By Tom Baxter
Every few years, some well-meaning group does a big poll and comes back with the finding that the voting public considers education one of the biggest, next to the economy maybe the biggest, of political issues.
Voters do think this, in a big-picture sort of way. Concerns about education are seldom what swings an election, however. Sometimes an education initiative catches fire, or there’s a local backlash against something like Common Core. But the general drift is for education issues to move from a peak priority in the early polls to a check box further down the list of what matters on election day.
This may be about to change. The vague sentiments expressed in polls have been transformed by the pandemic into passionate debates over how and when schools should reopen, and exposed what schools really mean to the economy and social structure of American life. The pandemic has given sharp teeth to issues which used to be embedded in a cozy consensus.
This is too fresh for politicians to have the feel of it in this year’s election. Two and four and six years from now, whether there’s a coronavirus vaccine or a bounce in the economy, there will be critical funding problems in public school systems across the country. There quite possibly could be a massive shortage of teachers and other school personnel. The nation’s higher education system will have been profoundly shaken, and more than a few colleges and universities will have closed their doors. That’s when we’ll really see how much the politics of education has changed.
This week’s biggest education story is what the Power 5 athletic conferences decide to about the upcoming college football season. With schools reopening, and sometimes reclosing, around the country, it might seem dismissive to treat football as an education story.
Not at all. The cancellation of college football, if that happens, would not only be a huge education story, but for much of Middle America it would be the most unsettling cultural development of the century.
What we’re finding out in this pandemic is that education means a lot more than just educating our children. Football tells that story very well. Without it, the bustling retirement communities which have popped up around so many state college towns would lose a big part of their appeal. Billions in media deals would be affected, not to mention millions in parking lot charges and hot dogs. Motels and restaurants out in the middle of Kansas and Mississippi would miss their one chance each year at some big city money. The threatened interruption of all this commerce only sharpens the irony that the players at the middle of all of it aren’t paid.

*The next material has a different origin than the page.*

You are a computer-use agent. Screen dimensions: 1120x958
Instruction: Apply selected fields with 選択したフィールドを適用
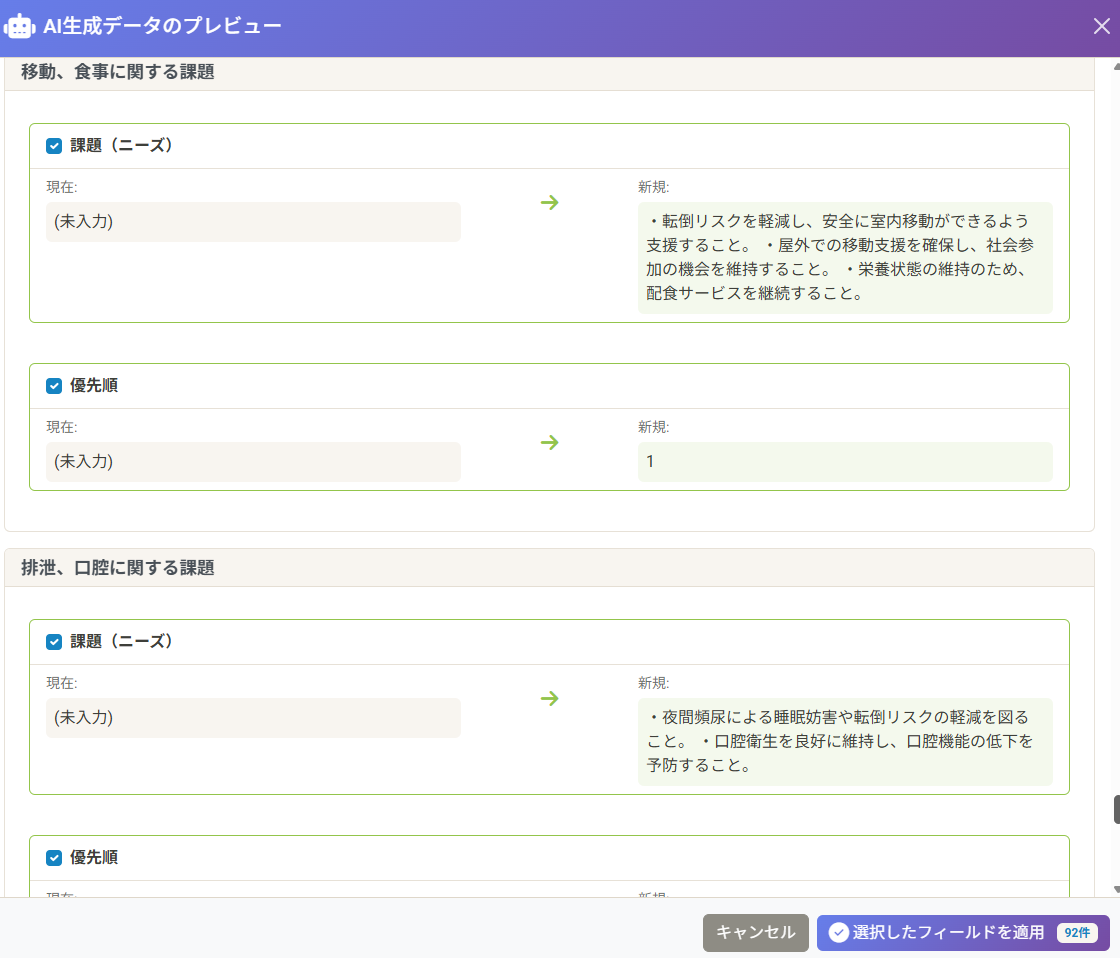tap(947, 933)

“Football is the lifeblood of our country,” LSU coach Ed Orgeron said last week in a roundtable discussion which included Vice President Mike Pence. A missed season would be felt from the top to the bottom of the American economy, and its psyche, too. By the same token, an uninterrupted season could be the ultimate super spreader.
North Paulding High School, which was catapulted into the national spotlight last week when its principal warned the student body not to take any pictures or videos, with the inevitable result, was closed for two days of distance learning at the beginning of this week. Since the picture of a crowded hallway began circulating on the internet, nine students have tested positive for the virus, and the results of more tests are still pending.
Hannah Watters, the student who took the picture, was briefly suspended, but she could have returned to school Monday, if the school had not been closed by then.
“I’d like to say this is some good and necessary trouble,” Watters said, showing that some education is going on, whether the schools are open or not.
So long as masks are optional and crowded hallways, there will be more outbreaks like the one in Paulding County. With fall on the way, they could grow worse. And beyond what may be the most difficult year for America’s schools are a host of issues that will be with us for years to come.